Data records:
______________________________
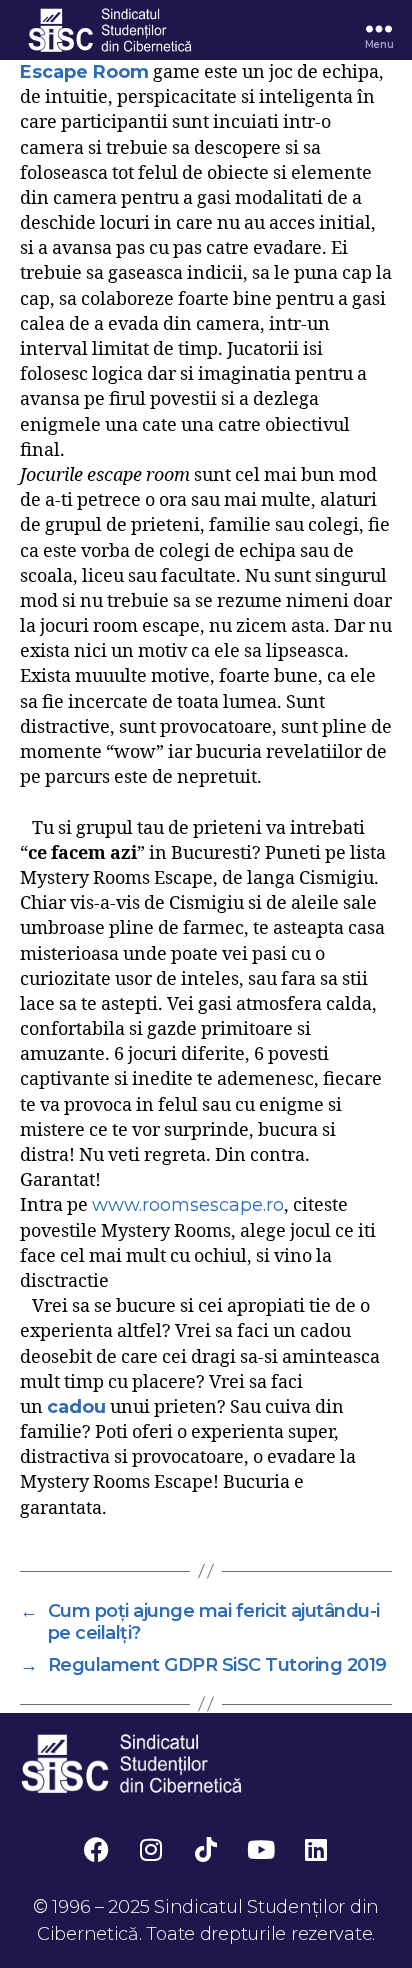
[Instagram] (151, 1849)
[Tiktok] (206, 1849)
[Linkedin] (315, 1849)
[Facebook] (97, 1849)
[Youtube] (261, 1849)
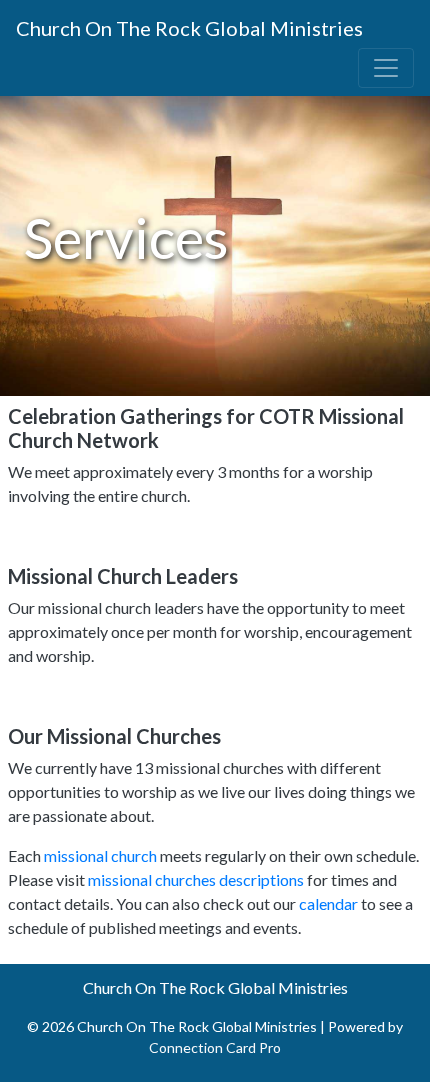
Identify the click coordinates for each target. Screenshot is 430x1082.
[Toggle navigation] (386, 68)
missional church (102, 855)
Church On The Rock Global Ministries (189, 28)
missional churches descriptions (196, 879)
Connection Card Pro (215, 1047)
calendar (328, 903)
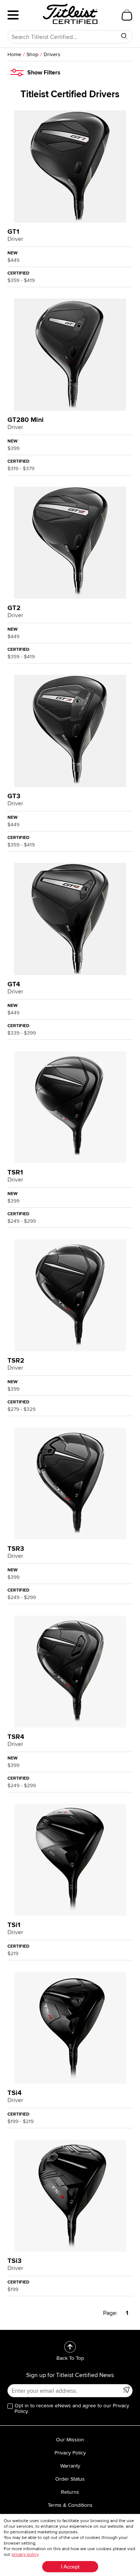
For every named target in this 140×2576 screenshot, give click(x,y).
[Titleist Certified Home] (70, 14)
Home (14, 54)
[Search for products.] (124, 36)
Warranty (70, 2466)
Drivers (52, 54)
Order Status (70, 2479)
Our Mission (70, 2439)
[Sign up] (126, 2389)
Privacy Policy (70, 2453)
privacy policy (25, 2554)
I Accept (70, 2567)
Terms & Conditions (70, 2505)
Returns (70, 2492)
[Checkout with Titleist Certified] (127, 15)
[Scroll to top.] (70, 2346)
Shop (32, 54)
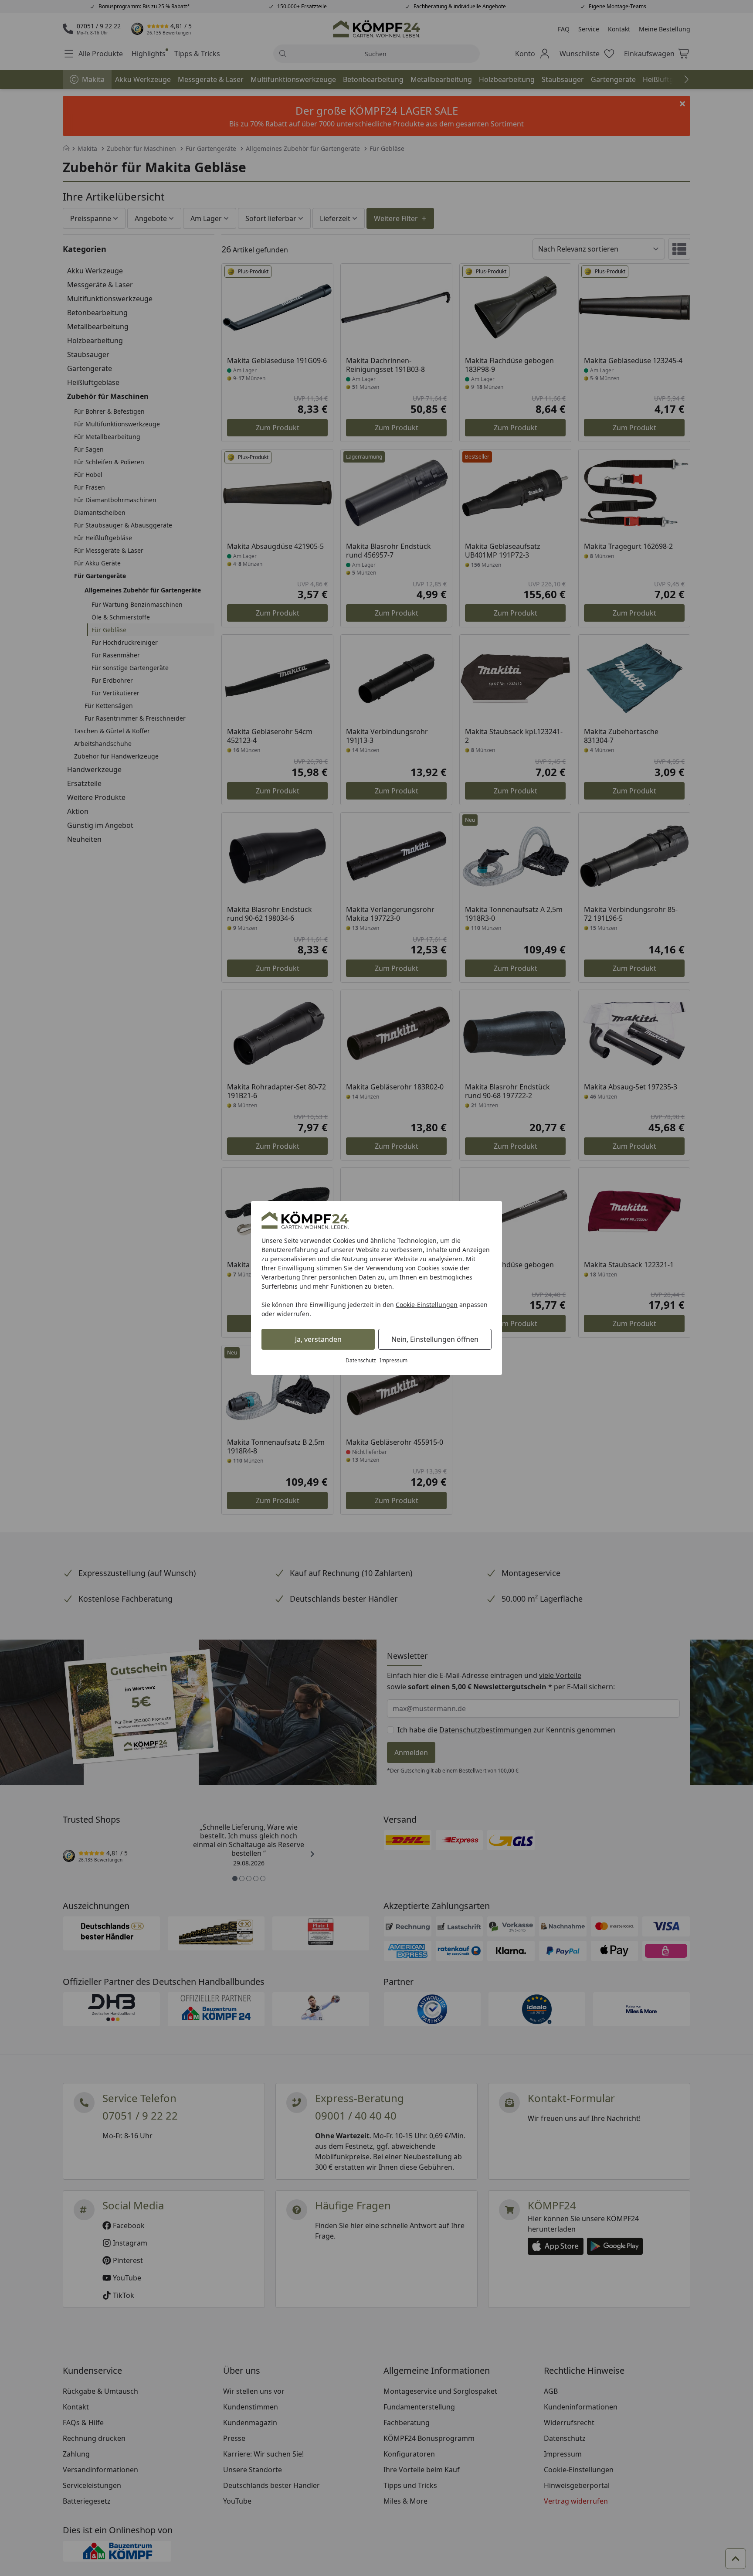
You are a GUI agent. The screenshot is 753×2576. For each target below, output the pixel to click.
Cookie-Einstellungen (427, 1304)
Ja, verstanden (318, 1339)
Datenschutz (361, 1360)
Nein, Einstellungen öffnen (434, 1339)
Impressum (393, 1360)
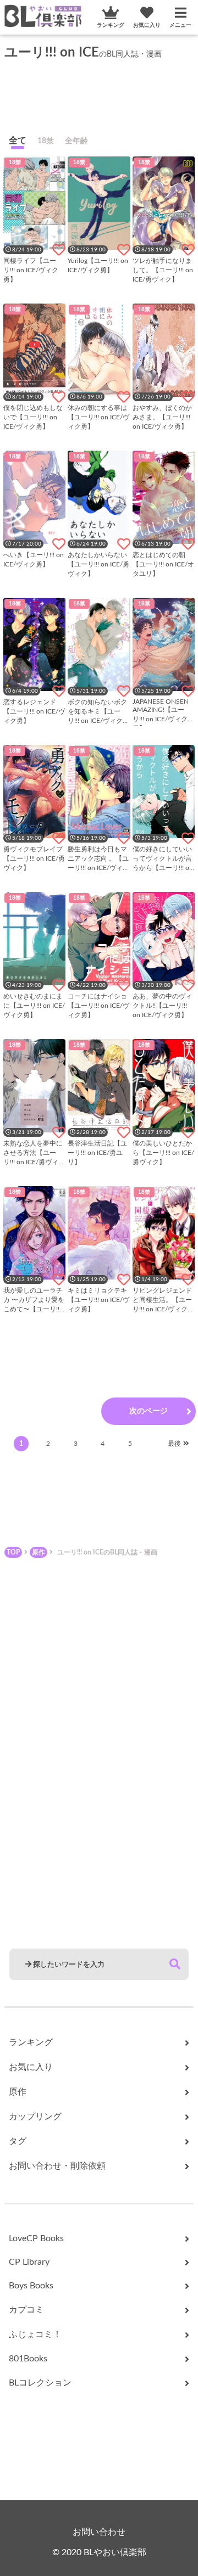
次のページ (148, 1411)
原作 (38, 1552)
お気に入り (147, 25)
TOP (13, 1552)
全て (17, 140)
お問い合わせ (99, 2532)
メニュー (180, 25)
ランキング (110, 25)
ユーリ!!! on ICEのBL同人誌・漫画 (107, 1552)
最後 (174, 1443)
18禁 (45, 141)
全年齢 (76, 141)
______________________________
Exercise prompt: The reply should contain every line of the material exactly, and no images.

Written answer:
[Instagram] (151, 1849)
[Tiktok] (206, 1849)
[Linkedin] (315, 1849)
[Facebook] (97, 1849)
[Youtube] (261, 1849)
Identify the click coordinates for each target. Screenshot is 430x1082.
[Toggle navigation] (386, 68)
missional church (102, 855)
Church On The Rock Global Ministries (189, 28)
missional churches descriptions (196, 879)
Connection Card Pro (215, 1047)
calendar (328, 903)
For every named target in this 140×2576 screenshot, give click(x,y).
[Titleist Certified Home] (70, 14)
Home (14, 54)
[Search for products.] (124, 36)
Warranty (70, 2466)
Drivers (52, 54)
Order Status (70, 2479)
Our Mission (70, 2439)
[Sign up] (126, 2389)
Privacy Policy (70, 2453)
privacy policy (25, 2554)
I Accept (70, 2567)
Terms & Conditions (70, 2505)
Returns (70, 2492)
[Checkout with Titleist Certified] (127, 15)
[Scroll to top.] (70, 2346)
Shop (32, 54)
You are a GUI agent. The screenshot is 753×2576. For each target below, output the pixel to click.
Cookie-Einstellungen (427, 1304)
Ja, verstanden (318, 1339)
Datenschutz (361, 1360)
Nein, Einstellungen öffnen (434, 1339)
Impressum (393, 1360)
次のページ (148, 1411)
原作 (38, 1552)
お気に入り (147, 25)
TOP (13, 1552)
全て (17, 140)
お問い合わせ (99, 2532)
メニュー (180, 25)
ランキング (110, 25)
ユーリ!!! on ICEのBL同人誌・漫画 (107, 1552)
最後 (174, 1443)
18禁 (45, 141)
全年齢 (76, 141)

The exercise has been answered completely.